Item 13.Certain Relationships and Related Transactions.

        (a & b) The Partnership is entitled to engage in various
        transactions involving affiliates of the Corporate
        General Partner, as described under the sections
        "Compensation Table" and "Conflicts of Interest" on pages
        11 to 14 and 14 to 16, respectively, of the Partnership's
        Prospectus, as supplemented, and the section of the
        Agreement entitled "Rights, Duties and Obligations of
        General Partners" on pages A-15 to A-18.  The
        relationship of the Corporate General Partner to its
        affiliates is set forth in Item 10.  Cezar M. Froelich,
        a former Individual General Partner and a shareholder of
        the Corporate General Partner, is a principal of the law
        firm of Shefsky & Froelich Ltd., which firm acted as
        securities and real estate counsel to the Partnership,
        the General Partners and certain of its affiliates.

        (c)     No management persons are indebted to the Partnership.

        (d)     There have been no significant transactions with
        promoters.

<PAGE>
                           PART IV

Item 14.Exhibits, Consolidated Financial Statement and Schedules,
             and Reports on Form 8-K.

(a)  The following documents are filed as part of this report:

     (1) (2)   Consolidated Financial Statements and Schedule
               indicated in Part II, Item 8 "Consolidated
               Financial Statements and Supplementary Data."  (See
               Index to Consolidated Financial Statements and
               Schedule on page F-1 of Form 10-K).

     (3)       Exhibits required by the Securities and Exchange 
               Commission Regulation S-K, Item 601:

               (21) Subsidiaries of the Registrant.

               (27) Financial Data Schedule.

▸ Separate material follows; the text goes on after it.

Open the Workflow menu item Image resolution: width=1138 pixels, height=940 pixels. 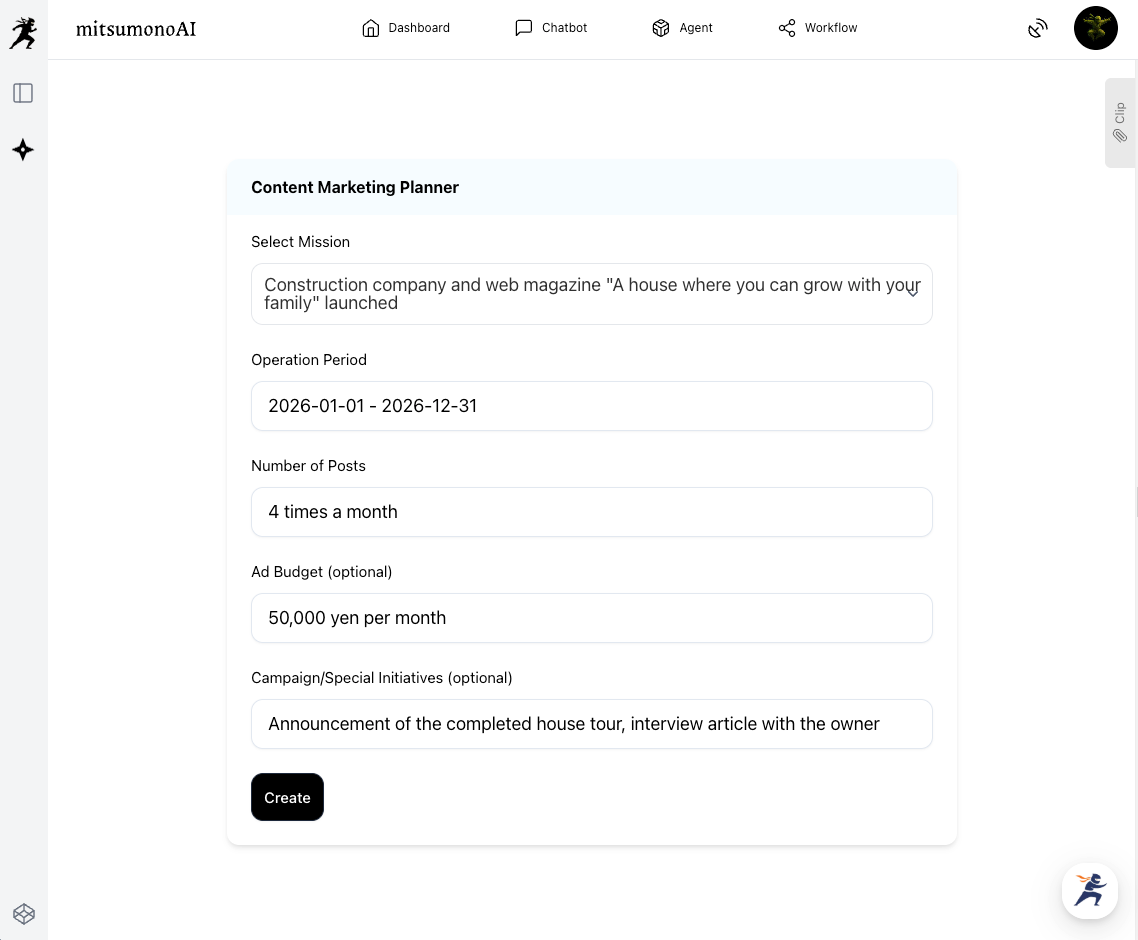(x=830, y=28)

     The following exhibits are incorporated by reference from the
Registrant's Registration Statement (File No. 33-28577) on Form
S-11 filed under the Securities Act of 1933:

Exhibit No.             Description
      3.(a)    Restated Limited Partnership Agreement.

      3.(b)    Articles of Incorporation of Brauvin Realty Advisors
               III, Inc.

      3.(c)    By-Laws of Brauvin Realty Advisors III, Inc.

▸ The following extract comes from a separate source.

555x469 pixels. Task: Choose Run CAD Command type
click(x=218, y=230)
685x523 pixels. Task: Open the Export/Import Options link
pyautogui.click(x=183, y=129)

      3.(d)    Amendment to the Certificate of Limited Partnership
               of the Partnership.

      10.(a)   Escrow Agreement.

(b) Form 8-K.  
    None.

(c) An annual report for the fiscal year 1998 will be sent to the
    Limited Partners subsequent to this filing.


    The following exhibits are incorporated by reference to the
Registrant's fiscal year ended 1994 Form 10-K (File No. 0-19219):

 Exhibit No.     Description

   (10)(b)(1)    Management Agreement.

   (19)(a)       Amendment to Distribution Reinvestment Plan.
   
   (28)          Pages 11-16, 40, 41 and 70 of the Partnership's
                 Prospectus dated October 30, 1989, as
                 supplemented, pages A-8 to A-13 and A-15 to A-18
                 of the Agreement and portions of Supplements #4
                 and #5.

   The following exhibit is incorporated by reference to the
Registrant's definitive proxy statement dated August 23, 1996 (File
No. 0-17557):

   Exhibit No.   Description

   (10)(c)      Merger Agreement.

   The following exhibit is incorporated by reference to the
Registrant's fiscal year ended 1996 Form 10-K (File No. 0-19219):

 Exhibit No.     Description

   (10)(d)       First Amendment and Waiver to the Agreement and
                 Plan of Merger.
<PAGE>
                     SIGNATURES
                         
Pursuant to the requirements of Section 13 or 15(d) of the
Securities Exchange Act of 1934, the Registrant has duly caused
this report to be signed on its behalf by the undersigned thereunto
duly authorized.
                      
                      BRAUVIN INCOME PLUS L.P. III
                      BY:  BRAUVIN Realty Advisors III, Inc.
                         Corporate General Partner

                         By:   /s/ Jerome J. Brault                
                               Jerome J. Brault 
                               Chairman of the Board of
                               Directors, President and Chief
                               Executive Officer
                               
                         By:   /s/ Thomas E. Murphy               
                               Thomas E. Murphy
                               Chief Financial Officer and
                               Treasurer
                               
                         By:   /s/ James L. Brault                 
                               James L. Brault
                               Vice President and Secretary

                               INDIVIDUAL GENERAL PARTNER
                               

                               /s/ Jerome J. Brault                
                               Jerome J. Brault                
                               
                      
Dated: April 15, 1999

<PAGE>
                   BRAUVIN INCOME PLUS L.P. III
                 (a Delaware limited partnership)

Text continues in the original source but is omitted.